Le nombre d'étapes dépend des caractéristiques de croissance de la souche bactérienne, du taux de germination des spores et de reproduction cellulaire, ainsi que du volume du fermenteur utilisé. Pour les bactéries à croissance rapide, la quantité de culture de départ est relativement faible, et le nombre d'étapes est donc réduit. Par exemple, pour la production d'acide glutamique, les bactéries sont ensemencées dans une cuve de pré-ensemencement à l'aide d'un milieu de culture incliné en flacon d'aubergine ou d'un flacon agité, puis incubées à 32 °C pendant 7 à 10 heures, jusqu'à ce que la concentration bactérienne atteigne 10⁸ à 10⁹ cellules/mL. Cette culture est ensuite introduite dans le fermenteur comme culture de départ, appelée culture d'expansion primaire. La fermentation réalisée à partir de cette culture de départ primaire est appelée fermentation secondaire. Pour les souches à croissance plus lente, comme les souches productrices de pénicilline, leur suspension de spores est ensemencée dans une cuve de pré-ensemencement primaire et incubée à 25 °C pendant 40 heures. Durant cette période, les spores germent et le mycélium se développe. Ensuite, les cellules sont transférées dans un réservoir d'ensemencement secondaire contenant un milieu de culture frais et incubées à 27 °C pendant 15 à 24 heures. Le mycélium se multiplie rapidement, produisant des cellules robustes. Ce mycélium peut alors être transféré dans le fermenteur comme culture d'ensemencement, une étape appelée culture d'expansion en réservoir d'ensemencement secondaire, suivie d'une fermentation tertiaire. Généralement, un fermenteur de 50 m³ utilise la fermentation tertiaire. Pour les souches à croissance plus lente, telles que *Streptomyces griseus*, un réservoir d'ensemencement à trois étages est généralement utilisé pour la culture à grande échelle.
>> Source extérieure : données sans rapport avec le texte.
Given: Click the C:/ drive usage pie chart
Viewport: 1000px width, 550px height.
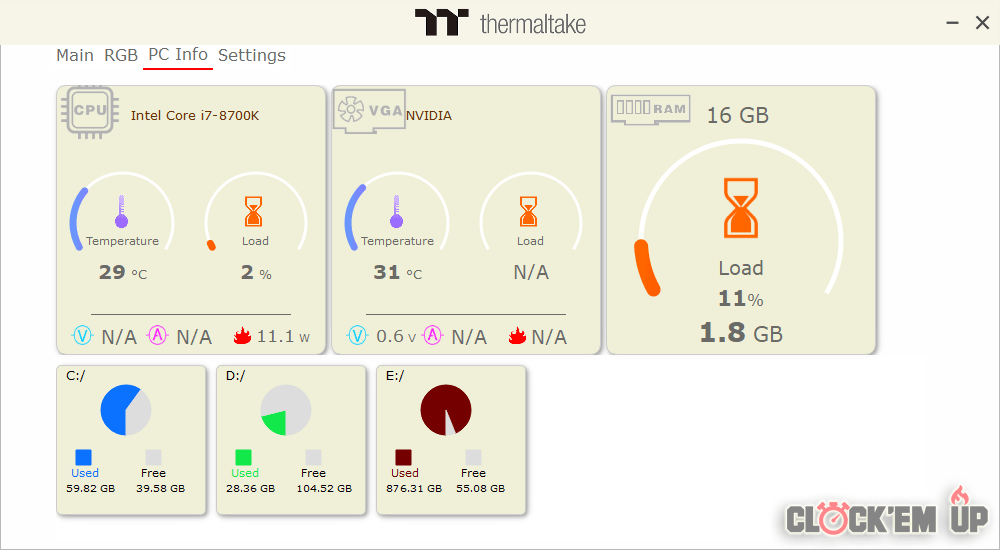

Dans les expériences menées dans de petits fermenteurs (5 à 30 L), l'inoculation directe de spores ou de mycélium dans le réservoir de fermentation est également parfois utilisée ; on parle alors de fermentation primaire.
La réduction du nombre d'étapes de cuve d'ensemencement simplifie le processus et son contrôle, diminuant ainsi le risque de contamination lors de transferts multiples. Toutefois, pour optimiser l'efficacité de la fermentation, il est essentiel de tenir compte des caractéristiques de chaque souche de production et de la configuration des équipements de l'atelier. Si le nombre d'étapes de cuve d'ensemencement dépend de la variété du produit et de l'échelle de production, il est également lié aux conditions de procédé choisies. Par exemple, modifier les conditions de culture dans la cuve d'ensemencement afin d'accélérer la germination des spores et la multiplication mycélienne permet de réduire d'autant le nombre d'étapes.